Skip to content

amerine/nitfr

Folders and files

NameName
Last commit message
Last commit date

Latest commit

 

History

11 Commits
 
 
 
 
 
 
 
 
 
 
 
 
 
 
 
 
 
 
 
 

Repository files navigation

NITFr

Ruby License: MIT

A Ruby gem for parsing NITF (News Industry Text Format) XML files.
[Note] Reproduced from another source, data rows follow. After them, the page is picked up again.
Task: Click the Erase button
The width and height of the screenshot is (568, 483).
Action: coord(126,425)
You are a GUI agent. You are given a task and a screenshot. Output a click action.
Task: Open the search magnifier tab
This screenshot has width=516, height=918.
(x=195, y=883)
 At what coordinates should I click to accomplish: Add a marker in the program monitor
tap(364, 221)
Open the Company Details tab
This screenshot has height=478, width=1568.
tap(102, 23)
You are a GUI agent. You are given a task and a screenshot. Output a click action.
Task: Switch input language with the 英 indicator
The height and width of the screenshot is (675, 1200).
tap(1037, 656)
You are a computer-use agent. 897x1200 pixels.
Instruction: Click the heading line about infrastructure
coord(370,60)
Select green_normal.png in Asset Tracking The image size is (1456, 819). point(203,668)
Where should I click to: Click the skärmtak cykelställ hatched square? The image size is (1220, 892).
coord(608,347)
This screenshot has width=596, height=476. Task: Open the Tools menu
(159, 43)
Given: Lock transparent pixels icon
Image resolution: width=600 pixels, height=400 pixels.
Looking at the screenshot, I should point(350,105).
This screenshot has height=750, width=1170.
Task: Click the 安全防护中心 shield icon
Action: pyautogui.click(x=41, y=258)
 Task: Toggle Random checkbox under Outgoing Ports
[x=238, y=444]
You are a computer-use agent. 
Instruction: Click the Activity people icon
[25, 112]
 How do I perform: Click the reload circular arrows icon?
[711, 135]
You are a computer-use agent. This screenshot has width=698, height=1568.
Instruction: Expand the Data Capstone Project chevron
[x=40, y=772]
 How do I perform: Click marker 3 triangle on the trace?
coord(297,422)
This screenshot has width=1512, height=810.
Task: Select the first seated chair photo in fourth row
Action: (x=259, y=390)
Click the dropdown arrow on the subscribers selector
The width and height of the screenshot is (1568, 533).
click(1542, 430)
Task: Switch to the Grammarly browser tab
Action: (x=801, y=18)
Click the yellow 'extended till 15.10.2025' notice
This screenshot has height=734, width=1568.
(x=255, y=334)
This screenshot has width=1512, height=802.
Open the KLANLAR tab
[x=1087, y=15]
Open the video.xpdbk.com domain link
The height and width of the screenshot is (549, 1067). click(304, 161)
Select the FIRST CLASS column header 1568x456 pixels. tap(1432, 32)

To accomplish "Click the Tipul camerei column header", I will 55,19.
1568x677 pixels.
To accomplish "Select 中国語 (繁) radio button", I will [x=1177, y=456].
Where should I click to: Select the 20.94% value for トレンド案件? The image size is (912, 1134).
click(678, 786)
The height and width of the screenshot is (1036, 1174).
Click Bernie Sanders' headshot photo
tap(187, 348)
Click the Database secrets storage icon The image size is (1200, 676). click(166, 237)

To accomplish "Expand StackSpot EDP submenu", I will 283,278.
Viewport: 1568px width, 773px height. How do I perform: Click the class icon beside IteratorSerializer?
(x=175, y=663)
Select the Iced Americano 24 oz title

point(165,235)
NITF is a standard XML format developed by the IPTC (International Press Telecommunications Council) for marking up news articles. NITFr makes it easy for Ruby applications to parse and extract content from NITF documents.

Requirements

  • Ruby 3.0 or higher
  • No native extensions or external dependencies (pure Ruby using REXML)

Security

NITFr is designed with security in mind:

  • XXE Protection: REXML does not expand external entities by default, protecting against XML External Entity (XXE) attacks
  • Entity Expansion Limits: Configured to prevent "Billion Laughs" and similar entity expansion attacks
  • No Code Execution: The parser never evaluates or executes content from XML documents

Installation

Add this line to your application's Gemfile:

gem 'nitfr'

And then execute:

bundle install

Or install it yourself:

gem install nitfr

Usage

Basic Parsing

require 'nitfr'

# Parse from a string
xml = File.read('article.xml')
doc = NITFr.parse(xml)

# Or parse directly from a file
doc = NITFr.parse_file('article.xml')

# With explicit encoding
doc = NITFr.parse_file('article.xml', encoding: 'ISO-8859-1')

Accessing Content

# Get the headline
doc.headline          # => "Revolutionary Technology Changes Industry"
doc.headlines.primary # => "Revolutionary Technology Changes Industry"
doc.headlines.secondary # => "Experts predict widespread adoption"

# Get byline information
doc.byline.text       # => "By Jane Smith, Senior Reporter"
doc.byline.person     # => "Jane Smith"
doc.byline.title      # => "Senior Reporter"

# Get the article text
doc.paragraphs.each do |para|
  puts para.text
end

# Or get all text at once
puts doc.text

Working with Metadata

# Document metadata
doc.title           # => "Sample News Article Title"
doc.doc_id          # => "article-2024-001"
doc.issue_date      # => #<Date: 2024-12-15>

# Copyright info
doc.docdata.copyright_holder  # => "Example News Corp"
doc.docdata.copyright_year    # => "2024"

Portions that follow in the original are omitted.